Resistance and fear will try to tell us a lot of stories about why we should be grateful and stay seated, but if there is a hunch, a push, a calm inner voice that keeps nagging us and saying that it's time to go then it's time to let go and keep going. Even if letting go may not immediately make sense, hearing this voice can bring new, fulfilling experiences.

This phase in my life taught me that life is all about flow and movement and that life, really life means that we are constantly changing and developing. Life means to be called to exercise distance to make room for new energy.

I also learned that if we don't listen to that inner voice that says it's time to let go, and it sometimes cries out from our hearts and bellies, life conspires to move us whether we want or not

If we wait long enough and reject our deep truth, life will ensure that the truth comes out one way or another. Events and circumstances will occur that cause us to move and sometimes cause us to move at a speed that we did not expect or plan to do.

The biggest lesson for me was: don't wait for life to force you. Check in daily and connect to the deep truth that overrides logic and analysis and simply nudges you.

This is not easy when the voice of fear is loud and untamed.

Letting go is part of human experience, but there are ways to minimize the impact of the transition if we're careful. Here are some of the measures that I have taken, as well as lessons and insights that I have learned during this transition that have helped me to accept letting go.
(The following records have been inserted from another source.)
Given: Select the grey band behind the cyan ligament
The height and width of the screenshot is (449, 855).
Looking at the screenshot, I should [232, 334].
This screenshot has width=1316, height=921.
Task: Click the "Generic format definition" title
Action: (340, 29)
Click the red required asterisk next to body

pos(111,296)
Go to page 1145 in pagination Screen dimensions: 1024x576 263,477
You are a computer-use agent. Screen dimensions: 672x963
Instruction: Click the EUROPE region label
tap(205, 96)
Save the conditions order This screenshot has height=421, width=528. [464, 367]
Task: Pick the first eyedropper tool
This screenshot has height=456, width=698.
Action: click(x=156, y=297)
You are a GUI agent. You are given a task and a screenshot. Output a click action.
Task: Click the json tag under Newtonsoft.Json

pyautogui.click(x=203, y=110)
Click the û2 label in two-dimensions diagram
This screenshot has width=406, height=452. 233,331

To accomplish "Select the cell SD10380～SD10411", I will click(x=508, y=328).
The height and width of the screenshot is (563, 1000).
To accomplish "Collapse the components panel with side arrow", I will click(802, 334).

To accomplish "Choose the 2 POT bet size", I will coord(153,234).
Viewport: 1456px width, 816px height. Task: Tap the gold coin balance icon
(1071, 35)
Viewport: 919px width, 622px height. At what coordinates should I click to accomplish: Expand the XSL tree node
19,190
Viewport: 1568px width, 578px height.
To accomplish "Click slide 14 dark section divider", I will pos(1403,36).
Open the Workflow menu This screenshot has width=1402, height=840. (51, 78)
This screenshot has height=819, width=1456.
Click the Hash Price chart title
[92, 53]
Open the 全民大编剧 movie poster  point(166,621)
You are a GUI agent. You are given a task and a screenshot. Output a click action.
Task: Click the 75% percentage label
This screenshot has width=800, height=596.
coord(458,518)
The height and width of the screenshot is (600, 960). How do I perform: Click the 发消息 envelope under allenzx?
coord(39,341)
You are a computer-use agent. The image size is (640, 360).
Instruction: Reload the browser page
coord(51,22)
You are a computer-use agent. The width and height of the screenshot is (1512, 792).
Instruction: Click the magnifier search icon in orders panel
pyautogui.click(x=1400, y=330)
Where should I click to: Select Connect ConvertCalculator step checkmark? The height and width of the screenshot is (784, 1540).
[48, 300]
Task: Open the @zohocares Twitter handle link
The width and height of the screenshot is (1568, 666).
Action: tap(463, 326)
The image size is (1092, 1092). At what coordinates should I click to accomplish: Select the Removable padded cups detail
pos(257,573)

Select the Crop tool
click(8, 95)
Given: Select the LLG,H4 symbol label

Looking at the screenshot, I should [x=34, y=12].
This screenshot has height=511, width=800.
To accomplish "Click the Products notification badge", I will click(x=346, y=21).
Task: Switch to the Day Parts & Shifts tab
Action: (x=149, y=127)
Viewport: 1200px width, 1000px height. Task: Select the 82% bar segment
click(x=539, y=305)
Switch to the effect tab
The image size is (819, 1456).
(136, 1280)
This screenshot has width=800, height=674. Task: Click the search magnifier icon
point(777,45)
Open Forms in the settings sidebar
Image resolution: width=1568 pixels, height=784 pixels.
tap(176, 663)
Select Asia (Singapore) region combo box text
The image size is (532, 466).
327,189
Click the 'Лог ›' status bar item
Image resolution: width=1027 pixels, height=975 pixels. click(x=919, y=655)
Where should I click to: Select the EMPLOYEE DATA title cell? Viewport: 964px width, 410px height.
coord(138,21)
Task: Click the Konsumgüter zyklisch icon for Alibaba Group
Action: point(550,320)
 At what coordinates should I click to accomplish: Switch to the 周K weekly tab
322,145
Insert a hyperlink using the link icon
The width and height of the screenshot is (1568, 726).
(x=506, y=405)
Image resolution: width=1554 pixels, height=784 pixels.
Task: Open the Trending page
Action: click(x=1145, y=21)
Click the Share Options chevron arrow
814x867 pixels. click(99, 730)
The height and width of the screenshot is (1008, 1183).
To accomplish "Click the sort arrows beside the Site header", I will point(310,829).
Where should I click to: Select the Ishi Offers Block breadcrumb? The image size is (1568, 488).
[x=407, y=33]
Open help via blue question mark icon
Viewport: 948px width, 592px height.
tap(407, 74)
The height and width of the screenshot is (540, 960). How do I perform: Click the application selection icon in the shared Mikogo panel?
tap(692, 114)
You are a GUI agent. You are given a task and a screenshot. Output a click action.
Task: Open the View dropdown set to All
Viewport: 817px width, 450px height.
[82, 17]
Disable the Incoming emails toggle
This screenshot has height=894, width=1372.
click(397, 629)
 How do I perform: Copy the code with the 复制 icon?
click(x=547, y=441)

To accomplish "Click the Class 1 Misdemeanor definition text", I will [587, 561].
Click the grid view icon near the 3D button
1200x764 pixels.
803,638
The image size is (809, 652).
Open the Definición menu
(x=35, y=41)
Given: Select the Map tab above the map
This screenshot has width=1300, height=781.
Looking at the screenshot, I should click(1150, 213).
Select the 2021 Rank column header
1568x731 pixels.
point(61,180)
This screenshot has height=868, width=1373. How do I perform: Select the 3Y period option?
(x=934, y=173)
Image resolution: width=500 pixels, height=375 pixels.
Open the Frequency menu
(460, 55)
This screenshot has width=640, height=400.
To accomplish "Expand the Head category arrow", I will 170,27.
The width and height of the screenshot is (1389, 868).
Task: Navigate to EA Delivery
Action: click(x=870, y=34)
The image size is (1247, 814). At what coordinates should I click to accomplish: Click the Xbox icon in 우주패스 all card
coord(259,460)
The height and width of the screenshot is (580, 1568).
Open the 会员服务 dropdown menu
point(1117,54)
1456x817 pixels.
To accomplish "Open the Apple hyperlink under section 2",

These can apply to any situation that requires letting go.

I took an inventory of all the gifts from my relationship and sat gratefully.

I was thinking about how I could have appeared differently and more authentically.

I took responsibility for what I had contributed to the situation.

I promised myself never to betray my inner voice.

I often hugged time alone.

I kept asking myself: "What do I need at this moment?"

I allowed myself to mourn and mourn whenever these feelings emerged.

I took the hard days and was particularly gentle with myself in those moments.

I wondered which part of me had to heal so that I could hear my inner voice and override the fear-based thoughts that hold me.

I went into a self-care routine and opted for activities that felt nutritious.

I kept a promise to myself every day, no matter how small it was.

I have surrounded myself with people I love and with whom I feel safe.

I traveled and welcomed the energy of novelty and curiosity,

I hugged a lot – it's so nutritious!

I learned patience and dedication – two great lessons I had to learn.

I have accepted the unknown.

I learned that you can love this job, this person, this circumstance and still feel the deep urge to continue.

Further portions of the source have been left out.